The following table shows the typical time taken by each switchover step in a sample Oracle FMW SOA 14.1.2 EDG system containing SOA, OSB, B2B, WSM and ESS clusters. These particular systems taken as example, use hosts with 4 CPU and 48 GB memory with 8GB maximum heap in the SOA servers. The WLS servers use out-of-the-box configuration in the connection pools of the different SOA Suite components. Additionally, this sample SOA system includes dozen of composites for different type of components (BPEL, MEDIATOR, EDN and so on).

Step No.	Switchover Step	Sample Times in FMW SOA EDG
1	Pre-switchover tasks	This does not cause downtime.
Downtime starts…
2	Stop servers in primary site
	2.1 Stop managed servers	~ 30 seconds (Force) / ~2 minutes (Graceful)
	2.2 Stop admin server	~ 8 seconds (Force) / ~2 minutes (Graceful)
3	Switchover DNS name	This is customer specific. For example, if you use OCI DNS it can be as low as 30 seconds, but it could take hours depending on the DNS provider used. This can be done in parallel with the rest of the steps.
4	Switchover Database	~3 minutes
5	Start the servers in secondary site
	5.1 Start admin	~6 minutes (domain on shared storage)
	5.2 Start managed servers (in parallel)	~2 minutes
Total Downtown ~15 minutes

Natural delays between steps or any other additional validation are not included in the above times, because they depend on how those switchover steps are executed (for example, manually, automated with custom scripts, with orchestration custom tools, and so on). So obviously, some additional time must be considered for the total time, not just the arithmetic sum of the times. The time for DNS switchover is also excluded because it is customer specific.
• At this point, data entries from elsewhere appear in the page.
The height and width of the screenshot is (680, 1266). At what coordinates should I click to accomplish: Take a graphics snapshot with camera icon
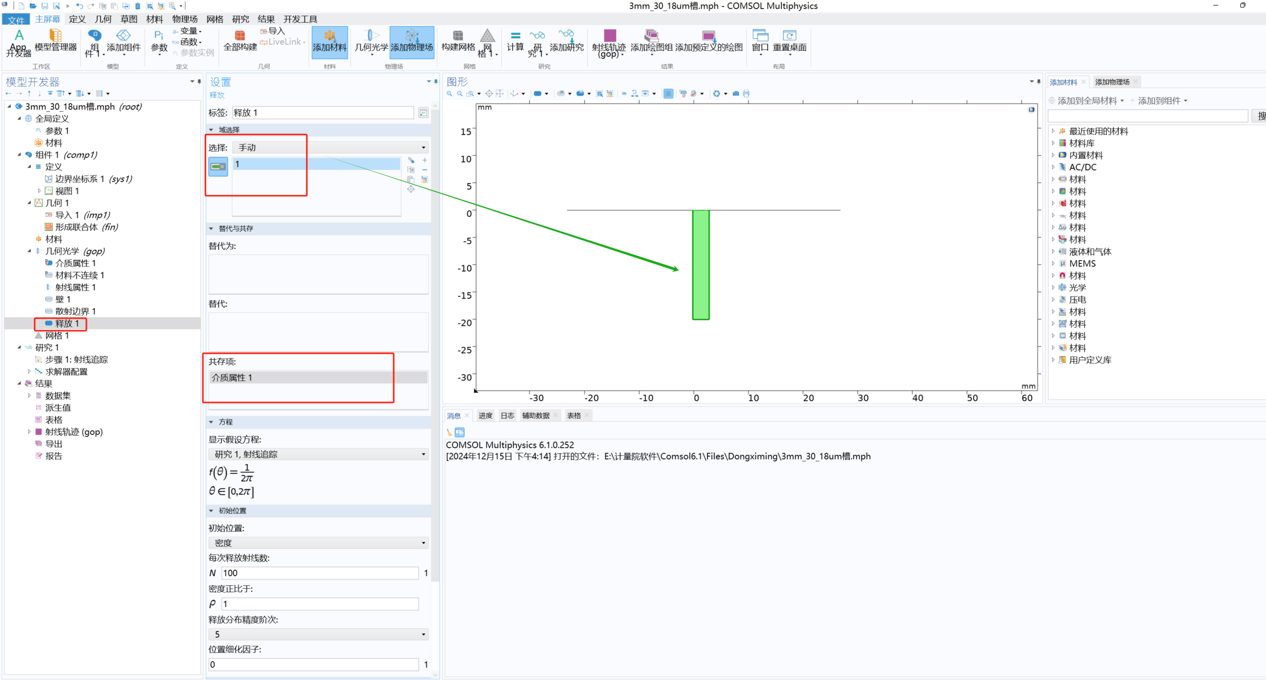[736, 94]
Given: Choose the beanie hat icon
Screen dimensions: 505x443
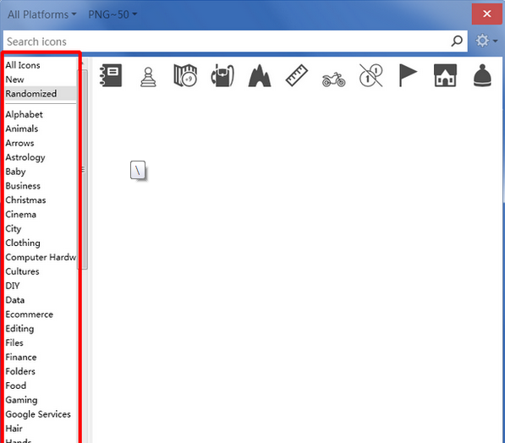Looking at the screenshot, I should point(482,75).
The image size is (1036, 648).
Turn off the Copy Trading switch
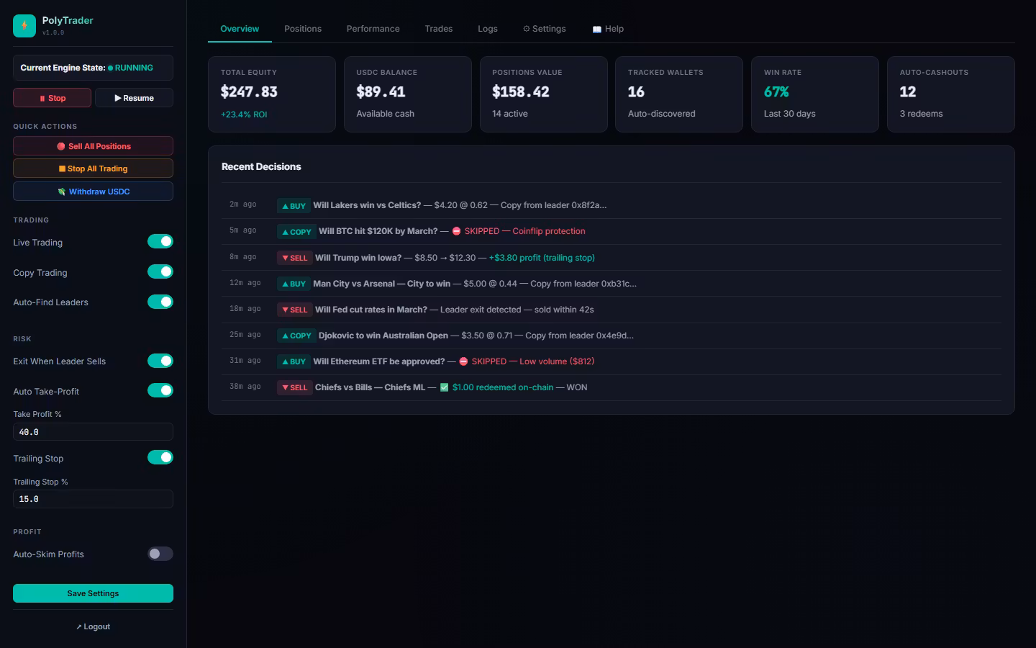point(160,271)
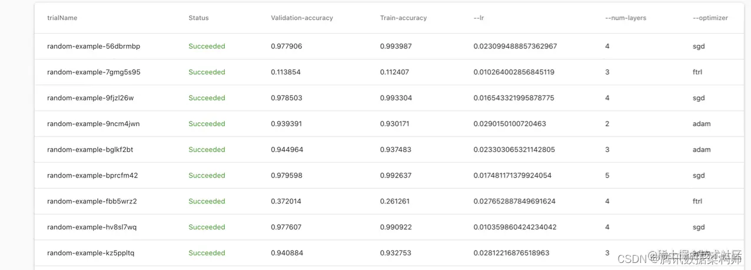The width and height of the screenshot is (751, 270).
Task: Select trial random-example-kz5ppltq
Action: coord(91,253)
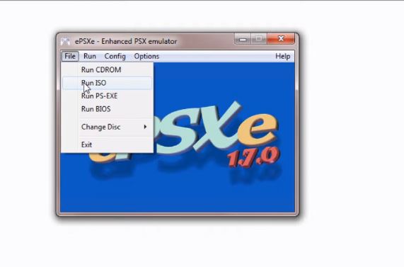Click the 1.7.0 version number graphic
This screenshot has width=404, height=267.
[x=254, y=157]
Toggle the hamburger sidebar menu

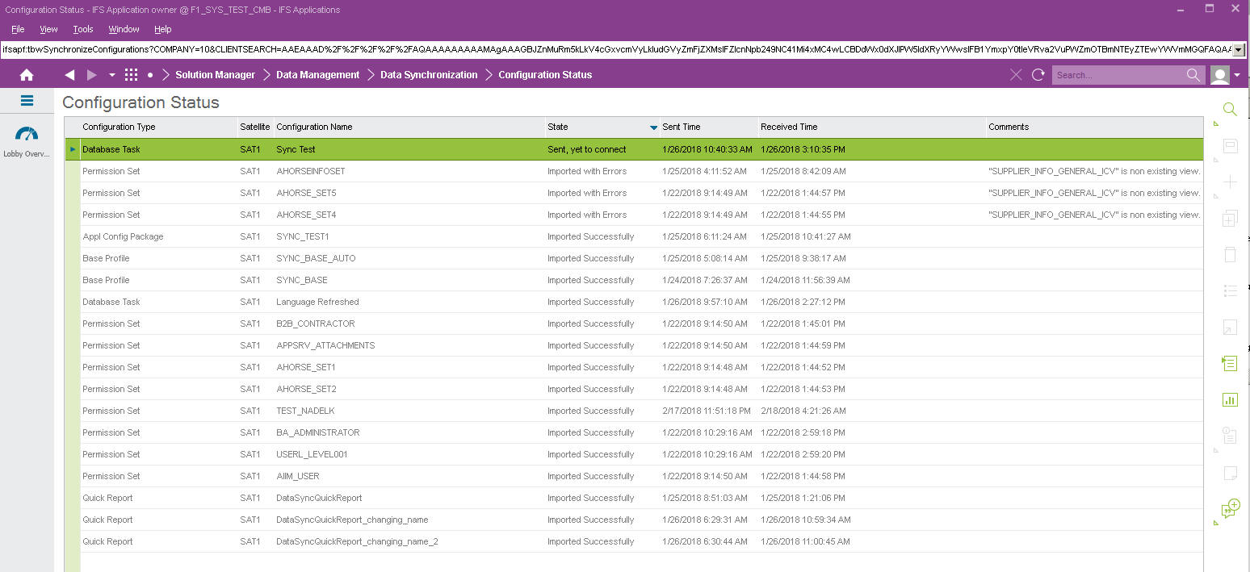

Normally, the total switchover time is expected to be in the range of 15-30 minutes. Here is a list of tips to minimize the downtime during the switchover operation:

Perform any switchover related activity that does not require downtime before you stop the primary servers. For example, the WebLogic configuration replication based on rsync replication does not require downtime, you can perform it while the primary system is up and running. Another example is to start any shutdown hosts or dependent resources in the secondary site.
If possible, stop the managed servers and admin server in parallel.
If applications and business allow it, use force shutdown to stop the WebLogic servers.
The maximum time taken by the WebLogic servers to shutdown is limited by the parameters "server lifecycle timeout" (normally set to 30 seconds) and "graceful shutdown" (normally set to 120 seconds). Make sure that these parameters are configured to limit the maximum shutdown time.
The front-end update in DNS is customer dependant. Use a low TTL value in the appropriate DNS entry (at least during the switchover operation) to reduce the time for update. Once the switchover is finished, the TTL can be reverted to its original value.
Using Data Guard Broker commands (dgmgrl) to switchover the database is faster than using Enterprise Manager or other agent-based orchestrators.
Load Balancers also take some time to realize that OHS and WebLogic servers are up before they start sending requests to them. It is usually some seconds, depending on the frequency of the LBR health checks. Lower the interval used for the checks in advance and revert it after switchover. You must be cautious when using very low intervals for the healthcheck as it could overload the backend.

Expected RPO

The Recovery Point Objective (RPO) describes the maximum amount of data loss that can be tolerated. For example, in Oracle FMW SOA’s case, this is especially related to transaction logs, JMS messages, and SOA instance information all of which resides in the same database. Given that the database and the WebLogic configuration are replicated with different mechanisms, we can differentiate between the RPO for the runtime data and the RPO for the WebLogic configuration.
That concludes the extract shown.